While it can be truly tempting to finish up your day by skipping sleep and going on a Netflix binge, the risks aren’t worth it. Sleep is essential one of the building blocks of life and it has its hand in everything from your memory and focus to heart disease and life span. Assistant professor of medicine at the University of Chicago and National Sleep Foundation poll scholar, Kristen Knutson sat down with the Men’s Journal to bring awareness to the risks of poor sleep:
1. Longevity: Although no one lives forever, lack of sleep shaves off some your precious years that could be spent with your family. Research indicates that people who sleep less than 7 hours or more than 8 hours a night have a 30% greater chance of an early death.
2. Inflammation: As a risk for stroke and heart disease, an increase of inflammatory markers occurs when you aren’t getting enough good sleep.
3. Memory: Simply getting enough sleep is better than pulling an all nighter according to studies. Sleep helps to reinforce learned tasks as well, process and retain memories. The sooner you take a nap after learning something new, the better you’ll be able to remember it.
4. Focus: Sleep deprivation is considered by many to be more dangerous than being drunk. One study found that after 17-19 hours without sleep, study participants performed worse on test, compared to when they had a BAC level of .05%. Plus, people can’t fully assess how impaired they are by sleep loss.

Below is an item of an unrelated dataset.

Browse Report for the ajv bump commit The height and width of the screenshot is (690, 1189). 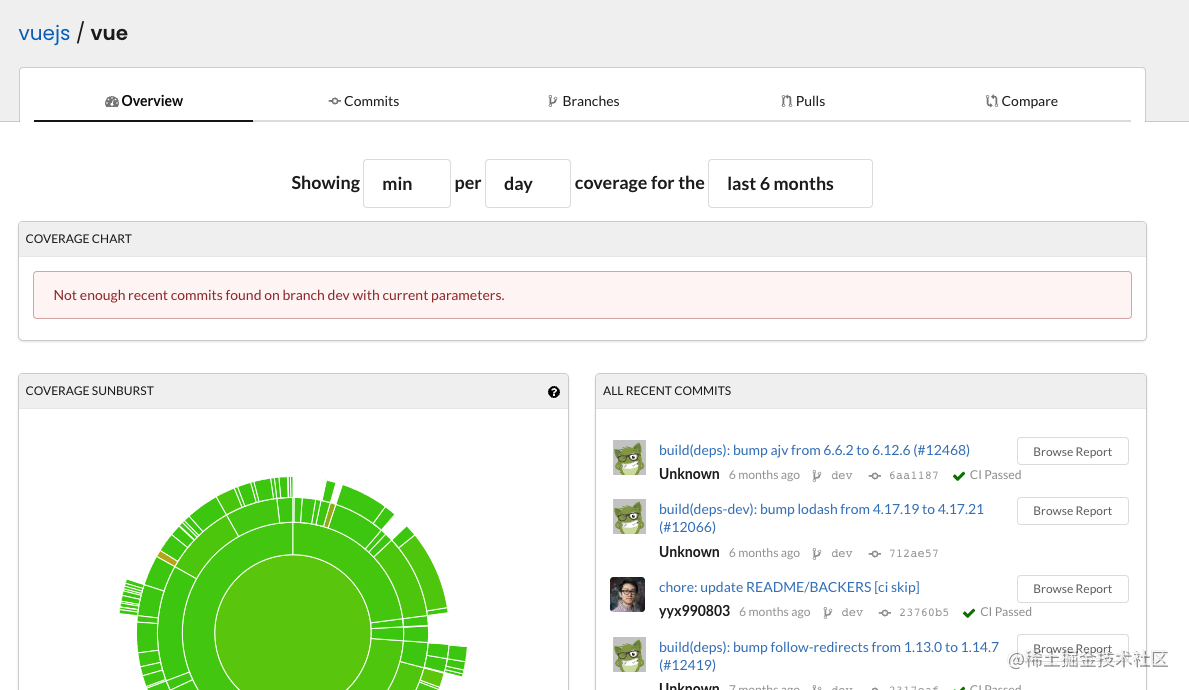(1072, 452)
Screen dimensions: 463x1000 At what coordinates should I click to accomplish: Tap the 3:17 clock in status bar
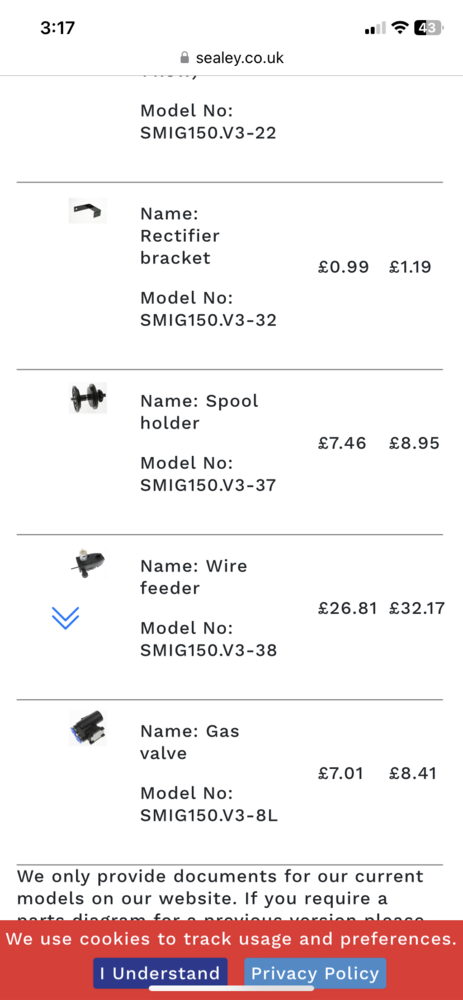[57, 28]
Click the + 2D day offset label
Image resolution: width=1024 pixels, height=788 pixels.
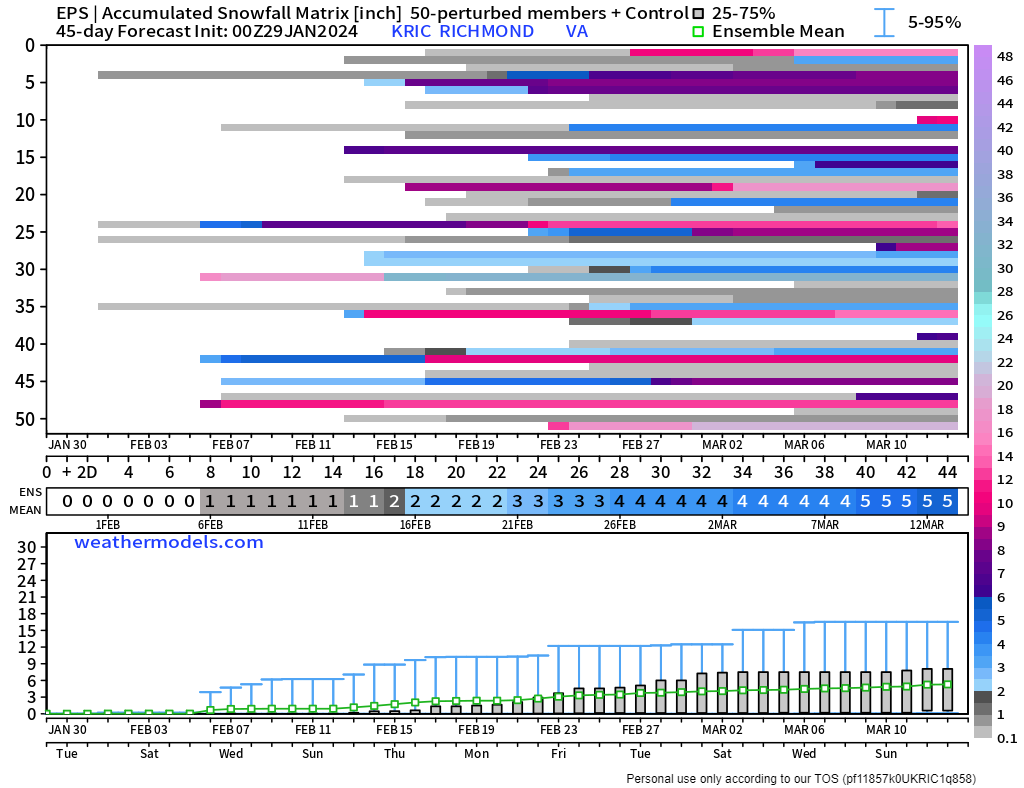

5. Depression: Consistent poor sleep can negatively change your outlook on your life. The link between depression and poor sleep works both ways, poor sleep can predict depression and depression is associated with problems getting sleep.
6. Stress: When you don’t get enough sleep, higher levels of cortisol, our stress hormone, build up in your body. This will make it even harder to get to bed.
7. Heart disease: Numerous studies have confirmed the link between heart issues, including heart attack, stroke, and hypertension. It only takes 1 night of poor sleep to elevate your blood pressure.
8. Obesity: Sleep less, and you will eat more! Over the course of 3 years, one study of more than 20,000 people found that people who slept less than 5 hours a night were more likely to gain weight and become obese, compared to those who slept 7 hours a night.
9. Diabetes: As chronic sleep loss increases your risk of obesity, it also increases your risk of developing diabetes. Glucose metabolism is affected by sleep, interfering with your body’s ability to properly respond to insulin.
Bottom line, sleep is critical to your overall well-being. Save the cost of doctor’s bills, re-taking classes and possible auto insurance cost of being in accident from skipping sleep. Upgrade your sleep accessories, turn off those lights and get into bed early tonight!